Dataset records
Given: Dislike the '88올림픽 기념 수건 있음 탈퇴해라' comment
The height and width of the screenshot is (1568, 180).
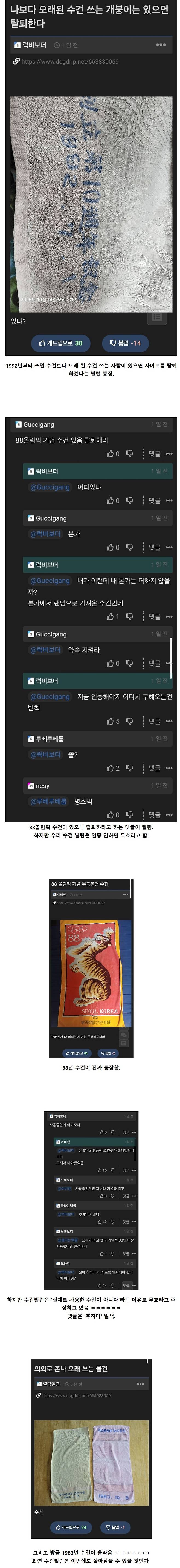Looking at the screenshot, I should 129,453.
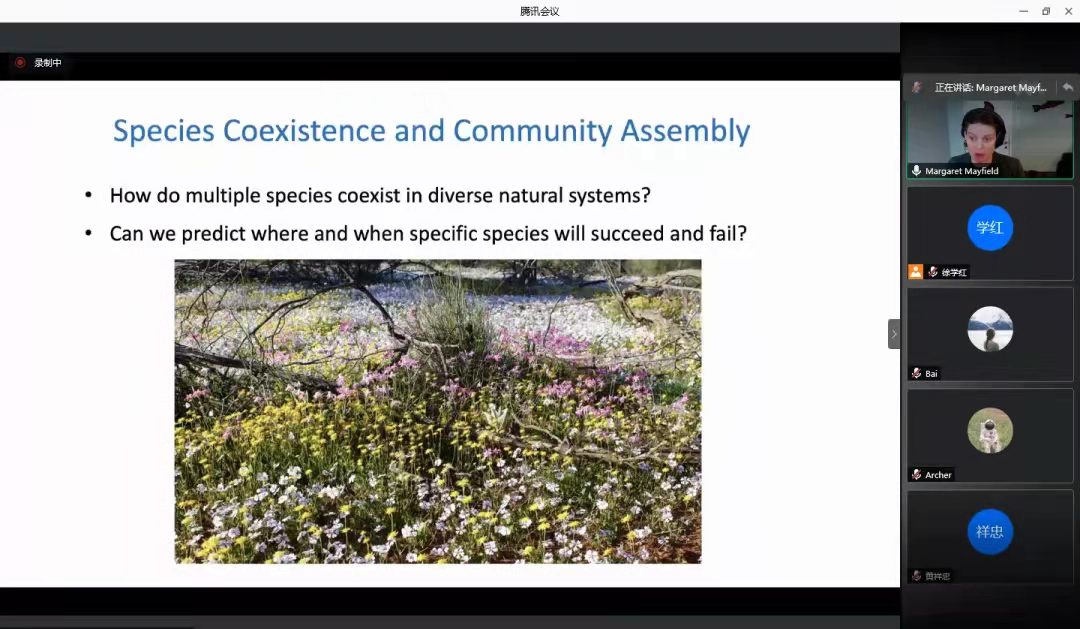
Task: Click Margaret Mayfield's microphone icon
Action: 916,171
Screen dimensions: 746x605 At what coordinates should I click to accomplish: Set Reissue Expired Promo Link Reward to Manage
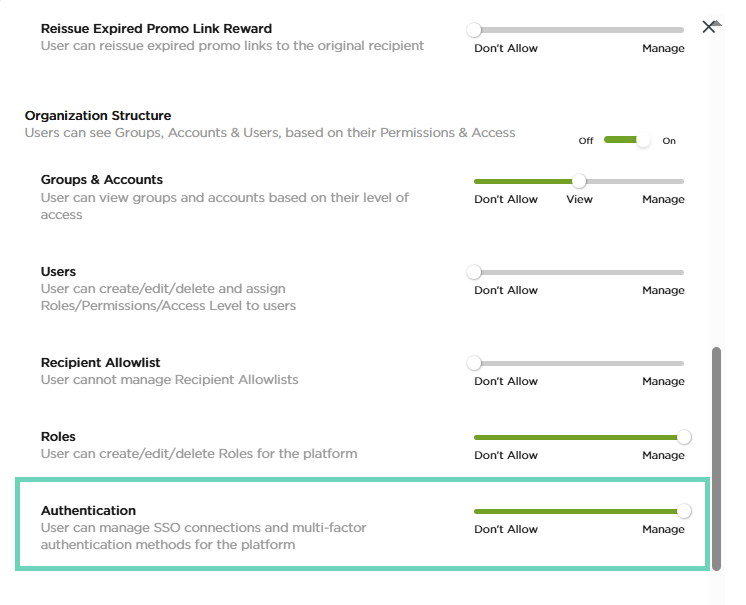pos(663,48)
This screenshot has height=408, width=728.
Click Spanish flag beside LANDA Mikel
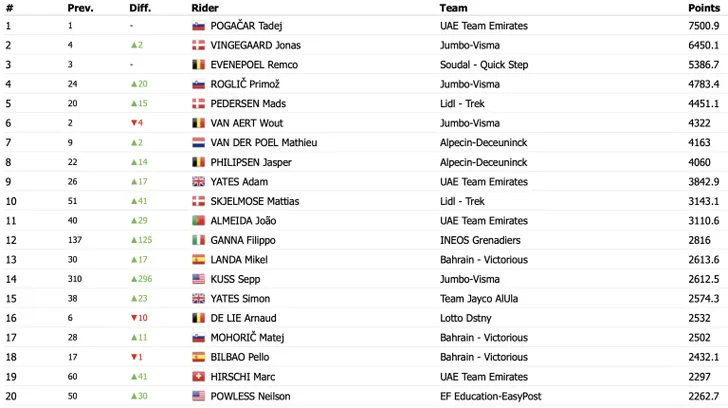198,260
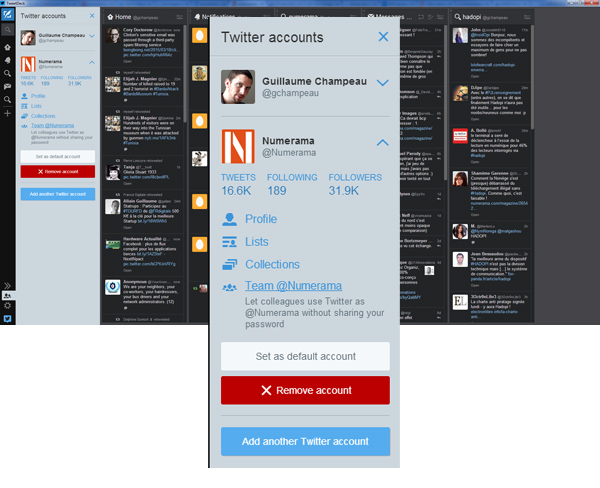
Task: Open the Settings gear icon in left sidebar
Action: 7,304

What the task asks
I would like the lines from the one with "The height and" through the last line of the data above retyped exactly, with pictures left out, please.

Output for this exercise
The height and width of the screenshot is (1568, 180).
Looking at the screenshot, I should 129,453.
Task: Click Margaret Mayfield's microphone icon
Action: 916,171
Screen dimensions: 746x605 At what coordinates should I click to accomplish: Set Reissue Expired Promo Link Reward to Manage
pos(663,48)
This screenshot has height=408, width=728.
Click Spanish flag beside LANDA Mikel
198,260
Task: Open the Settings gear icon in left sidebar
Action: 7,304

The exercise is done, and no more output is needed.